ONE of Queensland’s top financial planners says Australian SMEs are potentially risking their retirement assets by failing to establish a proper business succession plan.
Wealthfarm Financial Planners founding director Nicholas Sinclair says as an essential strategy to maximise businesses value, it’s never too early to think about a business succession plan.
“For business owners, their business or interest in a business is likely to be their biggest asset or retirement nest egg,” says Sinclair.
“The owners who are continuing in the business or taking over the running of the business need a smooth transition in ownership to essentially maximise business growth and value and to ensure the survival of the business.”
Yet for the Southport-based agency, who also have offices in Brisbane and Mackay, the lack of business succession planning in Australia is surprising.
“The Cameron Research Group periodically conducts research of Australian SMEs and their research released in 2008 showed that while almost 70 per cent of SME owners plan to exit their business in the next decade, only 10 per cent have a documented business succession plan,” says Sinclair.

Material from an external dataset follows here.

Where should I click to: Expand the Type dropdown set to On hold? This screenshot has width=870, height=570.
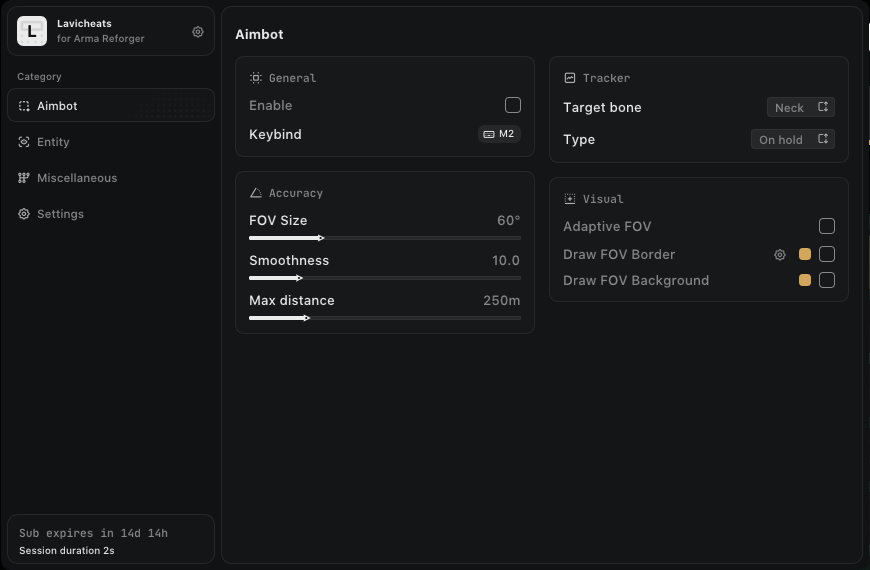click(x=792, y=139)

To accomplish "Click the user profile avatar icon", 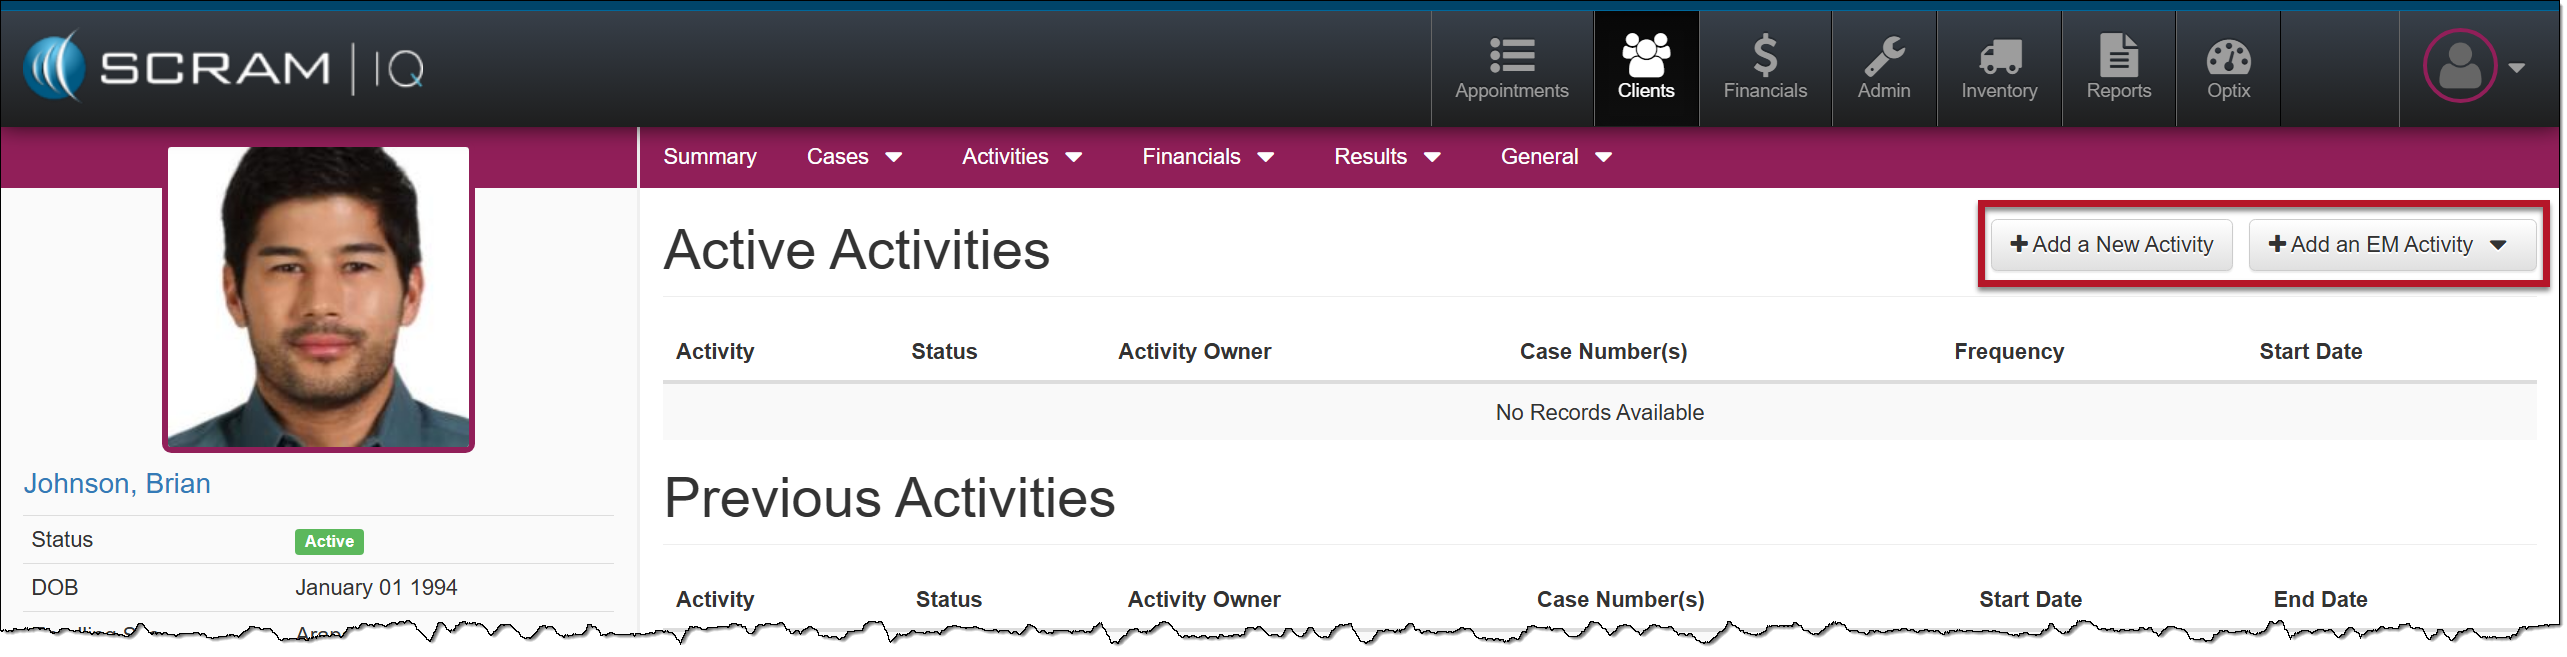I will pyautogui.click(x=2459, y=67).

Wealthfarm lists some advantages of developing a business succession plan as ensuring continual growth in a bad market or through illness by using appropriate insurances, and developing an attractive foundation allowing a smooth and profitable business exit.
“Our role as financial advisers is to identify your needs and assist you through the process to ensure your business and your future is protected,” says Sinclair.
“It is important to be aware of the value of succession planning and particularly planning for involuntary succession events such death, disablement or trauma of an owner.”